South African martyr

Nagappan Padayatchi or Swamy Nagappan Padayachee (1891 – 6 July 1909) was an Indian South African Satyagraha martyr.

==Early life==
Nagappan Padayatchi was an Indian born in Mayavaram in the Tanjore district of Madras Presidency, today's Mayiladuthurai district of Tamil Nadu.
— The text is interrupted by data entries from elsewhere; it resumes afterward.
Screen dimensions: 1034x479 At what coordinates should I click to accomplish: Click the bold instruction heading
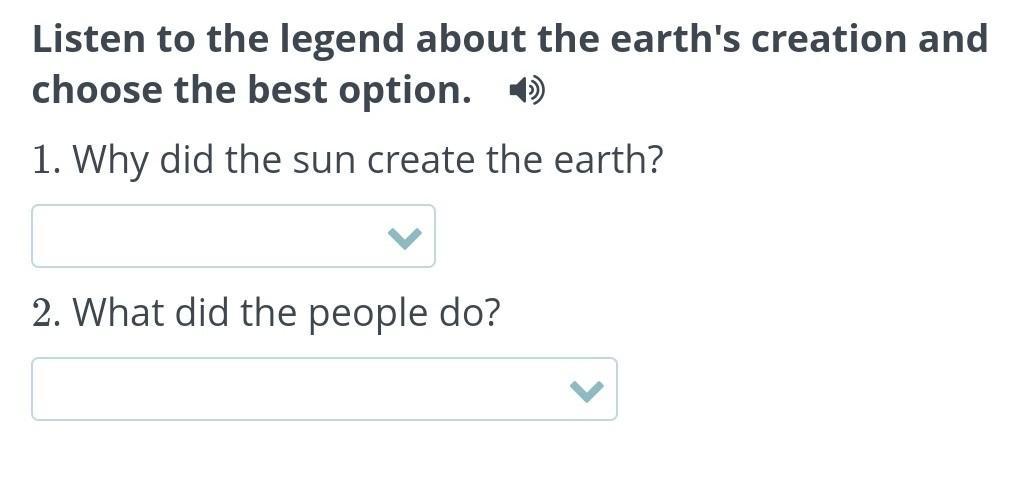(510, 40)
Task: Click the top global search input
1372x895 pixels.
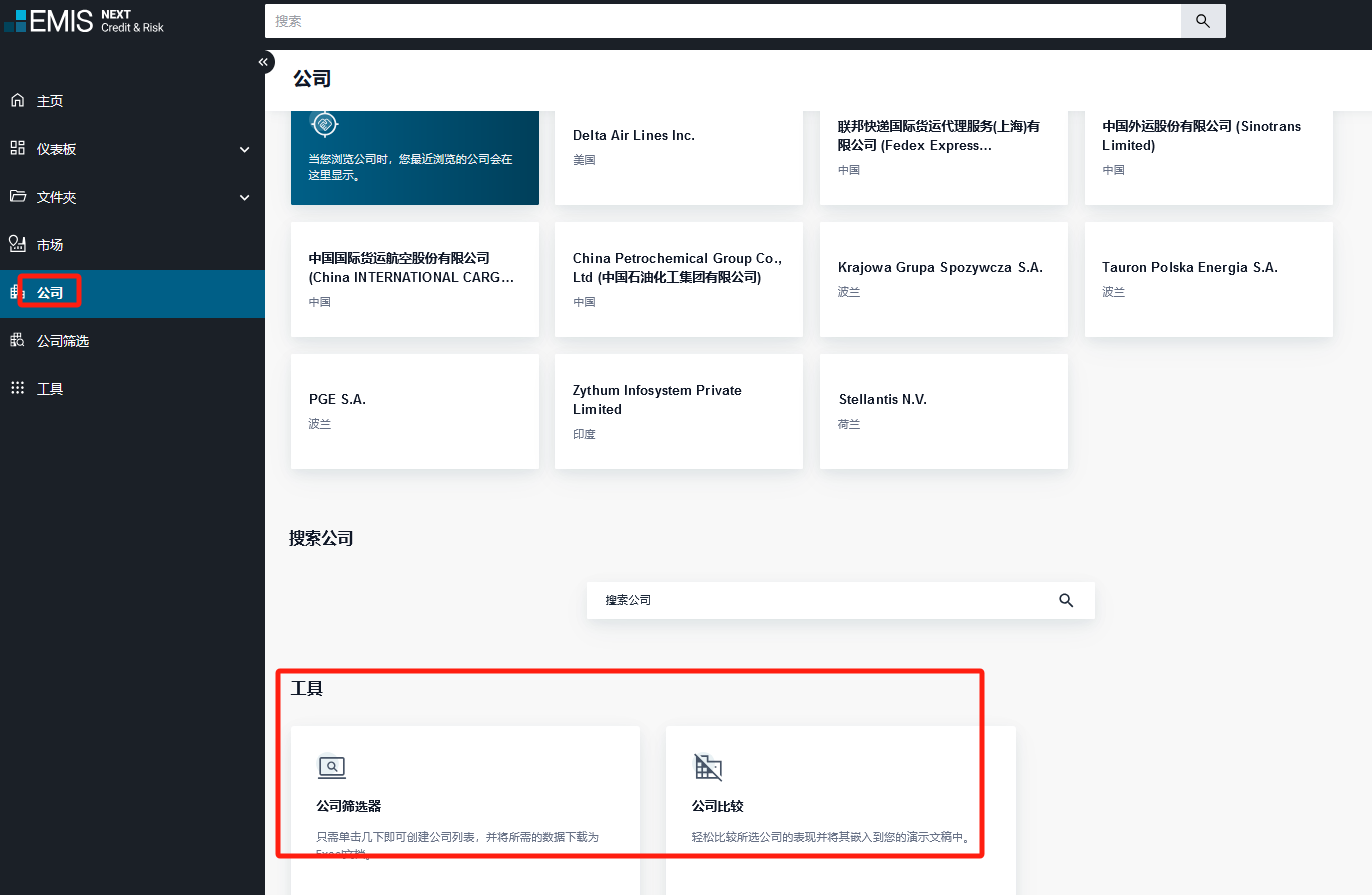Action: pos(722,21)
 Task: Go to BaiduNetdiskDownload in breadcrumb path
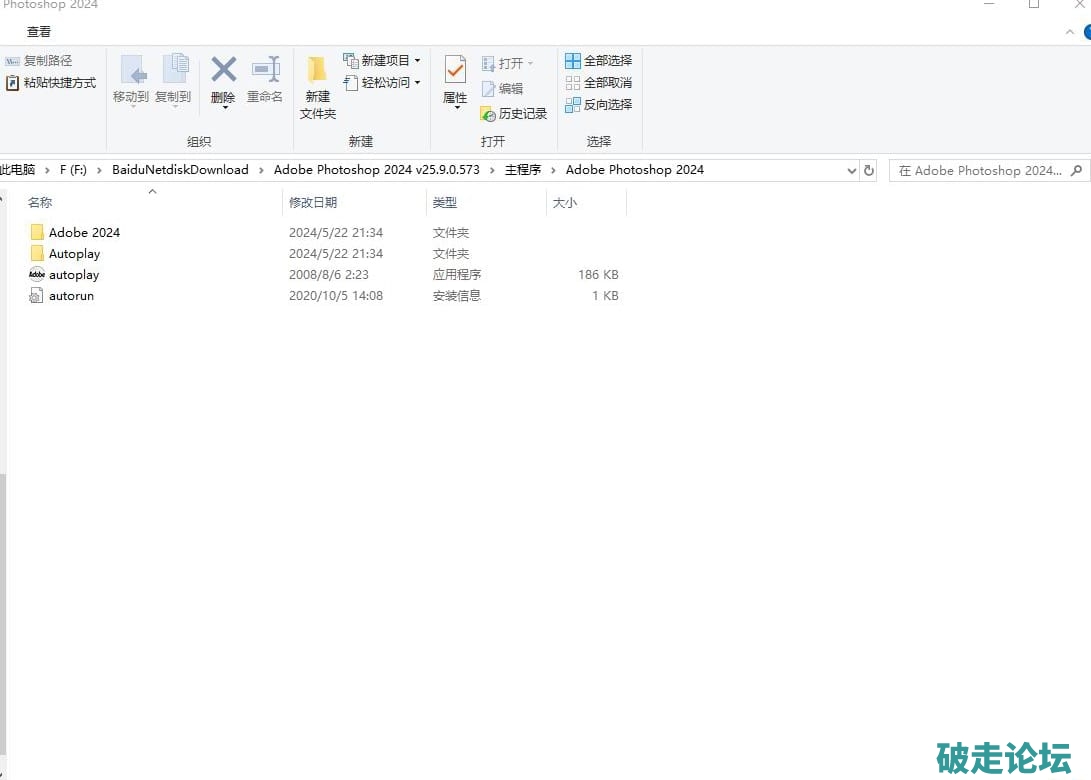180,170
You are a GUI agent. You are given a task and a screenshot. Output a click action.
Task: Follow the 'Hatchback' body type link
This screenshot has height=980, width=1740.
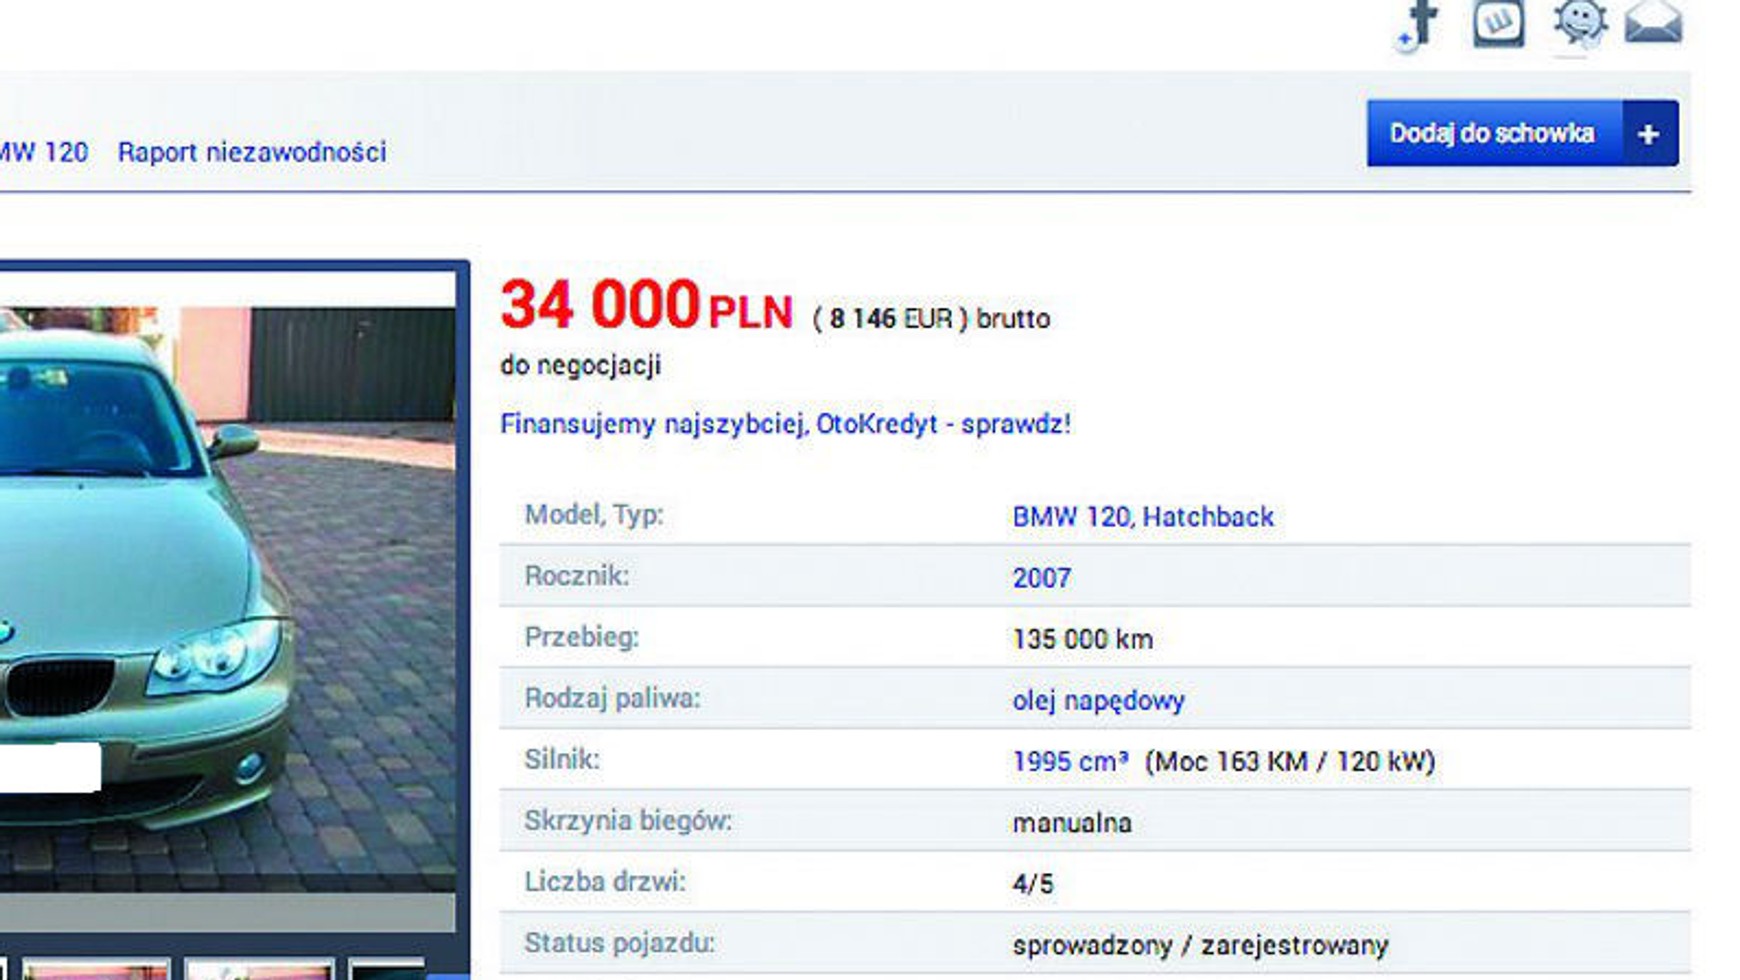1208,517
== Involvement in Satyagraha ==
Nagappan involved in Satyagraha with Mahatma Gandhi on 1909. He was sentenced to 10 days hard labor on 21 June 1909 during the first Satyagraha campaign.

==Death==
Nagappan was about 18 years old when he was sentenced on 21 June 1909 to the three pounds or ten days imprisonment with hard labor. After spending a night at the Fort he was made to walk to the Jukskei Road Prison Camp, 26 km away. He was discharged from the camp on 30 June and died on 6 July of double pneumonia and resultant heart failure. His body was full of bruises and weals. Fellow prisoners reported that he had been physically abused in prison by at least one warden, and that his illness was neglected by the prison authorities and he was still expected to carry out his hard labor sentence, this ultimately led to his death. Despite all the evidence, the official enquiry exonerated the prison officials and rejected the allegations of the appalling conditions in the Camp.

==Memorial==
In 1914 Mohandas Gandhi unveiled a memorial tablet to Padayachee, as for Gandhi, they were inspirations, "like a lighted match to dry fuel".
Struggle stalwart Walter Sisulu unveiled a tombstone for Nagappan, 20 April 1997, in Gandhi Hall. The hall is located on the corner of Ferreira and Marshall streets in down town Johannesburg. It was built by the Transvaal Hindu Seva Samaj in 1939, and was used as a meeting place by the ANC and other anti-apartheid groups.